So mediawiki should distribute the good stuff it uses itself instead.

Anyway, note that I only patched zh-hans. This will not help the other
CJK languages that already have their own
languages/classes/Language*.php. Fortunately zh-tw doesn't, so it will
get this fix.

As far as patch quality, well, as it seems nobody cares much about
this old search function, just chuck it in, better than nothing.

All I know is it works for me here on MySQL Linux etc.

Attached:

Patch as written can result in double-quoting, causing searches to fail if quotes were used in the original search term. With no quotes in input it seems ok... should be possible to tweak it to not add double-quotes.

OK, tomorrow I will make the patch first scan to see if the user has put
any double quote marks in their input, and not tamper with their input if so.

Glad to know this is the right place to fix this bug, so I needn't look deeper
under the hood.

Other CJK languages are welcome to make similar fixes, I'll just
concentrate on Zh here.

Implementation committed in r52338:

Big fixup for Chinese word breaks and variant conversions in the MySQL search backend...

  • removed redunant variant terms for Chinese, which forces all search indexing to canonical zh-hans
  • added parens to properly group variants for languages such as Serbian which do need them at search time
  • added quotes to properly group multi-word terms coming out of stripForSearch, as for Chinese where we segment up the characters. This is based on Language::hasWordBreaks() check.
  • also cleaned up LanguageZh_hans::stripForSearch() to just do segmentation and pass on the Unicode stripping to the base Language implementation, avoiding scary code duplication. Segmentation was already pulled up to LanguageZh, but was being run again at the second level. :P
  • made a fix to Chinese word segmentation to handle the case where a Han character is followed by a Latin char or numeral; a space is now added after as well. Spaces are then normalized for prettiness.

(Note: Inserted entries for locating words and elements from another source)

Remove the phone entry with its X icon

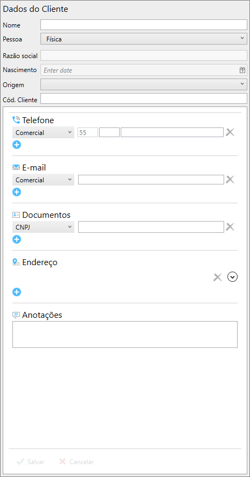tap(230, 132)
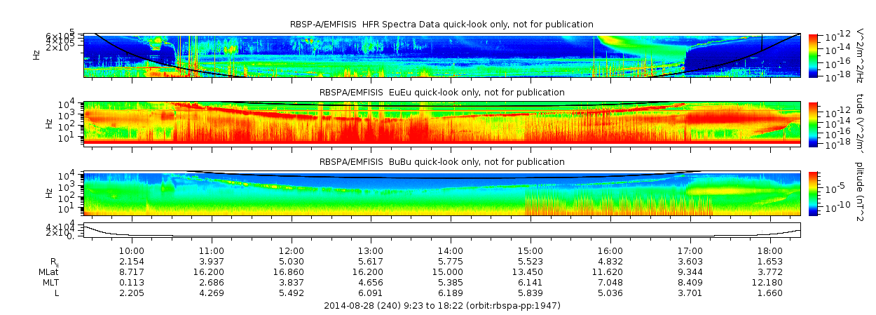Click the 18:00 time axis label
Image resolution: width=876 pixels, height=315 pixels.
770,250
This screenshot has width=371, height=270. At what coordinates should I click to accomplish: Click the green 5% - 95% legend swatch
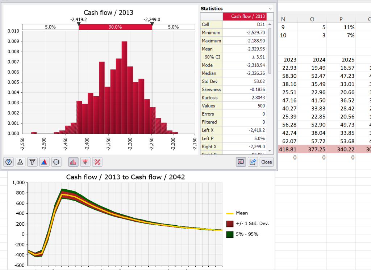click(229, 234)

"Other CJK languages are welcome to make similar fixes, I'll just
concentrate on Zh here."

Not all CJK languages omit interword spaces and not all languages which omit interword spaces are CJK:

  • Korean does use spaces between words. Quite possibly a full-width space character rather than ASCII 0x20.
  • Thai and Khmer (Cambodian) do not use spaces between words.
  • Note that both Unicode and HTML include means of indicating invisible word breaks for such languages. Then again a quick Google seems to indicate that the HTML "WBR" tag is neither official nor interpreted to have the same semantics by everybody.

Another approach would be to harvest Han compounds from souces such as EDICT, CEDICT, and the various Wiktionaries. Google does morphological analysis to determine which strings of Han characters are compounds that should be treated as words.

Andrew Dunbar (hippietrail)

Glad Chinese is finally fixed. No need for anymore "try Google instead"
in MediaWiki:Searchresulttext!

Another approach would be to harvest Han compounds from souces such as EDICT,

Well my wikis' compounds are all police department and bus stop names:
http://jidanni.org/comp/wiki/article-category.html .